As he prepares to roll out his side project, Nickel Eye, next
month, Strokes bassist Nikolai Fraiture predicts the group members'
various solo activities will influence the music they make when
they reconvene in February.
"For any one of us, anything we do outside the band is our first
venture away from the Strokes. We've never experienced anything
else," Fraiture tells Billboard.com. "I think that it's really
everybody's way of kind of regrouping and being themselves again.
That way (for) the next album we'll feel fresh again and we'll have
new ideas."
Fraiture says he's confident about the Strokes' future after a two
year-layoff --- "We're all on the same page," he reports --- but he
adds that "no one really knows what's going to happen" when he and
his four bandmates meet again.
"We're just getting into the studio. Nothing's set in stone yet,"

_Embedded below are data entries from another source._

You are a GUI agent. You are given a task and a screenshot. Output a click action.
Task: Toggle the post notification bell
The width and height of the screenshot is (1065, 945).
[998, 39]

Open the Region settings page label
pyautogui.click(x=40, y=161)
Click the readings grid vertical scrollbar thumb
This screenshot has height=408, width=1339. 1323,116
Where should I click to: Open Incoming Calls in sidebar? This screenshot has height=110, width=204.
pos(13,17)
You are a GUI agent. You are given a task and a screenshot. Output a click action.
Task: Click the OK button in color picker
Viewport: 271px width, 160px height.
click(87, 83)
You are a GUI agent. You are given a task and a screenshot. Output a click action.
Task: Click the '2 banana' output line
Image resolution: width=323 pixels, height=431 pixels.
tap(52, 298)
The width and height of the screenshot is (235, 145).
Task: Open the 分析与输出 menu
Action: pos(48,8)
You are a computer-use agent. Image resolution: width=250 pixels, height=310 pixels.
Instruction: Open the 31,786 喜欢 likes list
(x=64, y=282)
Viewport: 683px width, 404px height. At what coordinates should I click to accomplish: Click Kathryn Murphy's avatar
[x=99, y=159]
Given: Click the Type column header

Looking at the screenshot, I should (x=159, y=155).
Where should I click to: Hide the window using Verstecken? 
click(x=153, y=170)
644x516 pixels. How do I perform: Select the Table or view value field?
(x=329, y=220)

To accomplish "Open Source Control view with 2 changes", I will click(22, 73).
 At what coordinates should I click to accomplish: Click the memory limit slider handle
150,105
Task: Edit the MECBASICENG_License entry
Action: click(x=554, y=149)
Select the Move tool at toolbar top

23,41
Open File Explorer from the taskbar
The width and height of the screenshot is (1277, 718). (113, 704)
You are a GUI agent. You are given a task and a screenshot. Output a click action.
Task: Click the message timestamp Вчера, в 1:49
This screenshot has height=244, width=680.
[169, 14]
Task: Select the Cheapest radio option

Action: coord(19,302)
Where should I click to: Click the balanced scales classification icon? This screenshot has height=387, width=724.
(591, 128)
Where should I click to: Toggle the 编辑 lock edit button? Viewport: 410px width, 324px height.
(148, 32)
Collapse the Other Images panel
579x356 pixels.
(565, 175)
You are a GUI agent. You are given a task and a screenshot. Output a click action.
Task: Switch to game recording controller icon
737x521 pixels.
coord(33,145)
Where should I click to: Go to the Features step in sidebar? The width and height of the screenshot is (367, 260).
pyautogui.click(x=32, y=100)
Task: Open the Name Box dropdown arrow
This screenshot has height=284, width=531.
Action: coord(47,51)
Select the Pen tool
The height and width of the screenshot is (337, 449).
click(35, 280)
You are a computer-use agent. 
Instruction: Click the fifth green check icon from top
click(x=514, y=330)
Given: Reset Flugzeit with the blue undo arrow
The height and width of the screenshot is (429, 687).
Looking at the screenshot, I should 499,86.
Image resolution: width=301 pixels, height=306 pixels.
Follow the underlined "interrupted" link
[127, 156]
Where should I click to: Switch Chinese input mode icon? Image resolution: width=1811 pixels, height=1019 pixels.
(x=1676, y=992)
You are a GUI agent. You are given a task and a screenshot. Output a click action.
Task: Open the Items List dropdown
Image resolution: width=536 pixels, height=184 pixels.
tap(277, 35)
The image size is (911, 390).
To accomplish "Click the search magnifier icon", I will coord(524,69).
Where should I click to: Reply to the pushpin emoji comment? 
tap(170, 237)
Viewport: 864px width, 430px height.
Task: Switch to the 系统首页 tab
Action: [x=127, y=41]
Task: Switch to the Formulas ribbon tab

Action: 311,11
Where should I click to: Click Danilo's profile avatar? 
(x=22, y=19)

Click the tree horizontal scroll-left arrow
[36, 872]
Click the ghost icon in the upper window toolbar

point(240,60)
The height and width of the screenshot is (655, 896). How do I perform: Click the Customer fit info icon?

Fraiture says. "We've all been through such different things, we're
just gonna see what happens. It's kind of a new chapter for
everyone."
Fraiture's Nickel Eye chapter starts with the Jan. 27 release of
"The Time of the Assassins," but the idea dates back to when he was
19 and took a cross-country trip after dropping out of New York's
Hunter College. Many of the impressions from that trek are included
in the lyrics, while the music is drawn from influences such as
Neil Young, Leonard Cohen, the Kinks and Frank Black.
"I've always been into music like that," Fraiture says. "It never
really found a place in the Strokes, so it was always kind of on
the back burner, and now, with the time off, I had the opportunity
explore it."
He recorded "The Time of the Assassins," with the band South
-- who Fraiture met through his wife -- at South Studios in London;
friends Regina Spektor and the Yeah Yeah Yeahs' Nick Zinner guest.
Fraiture is taking Nickel Eye on the road in January; he's lined up
three shows opening for the Raveonettes and is currently booking
more dates that will be announced soon.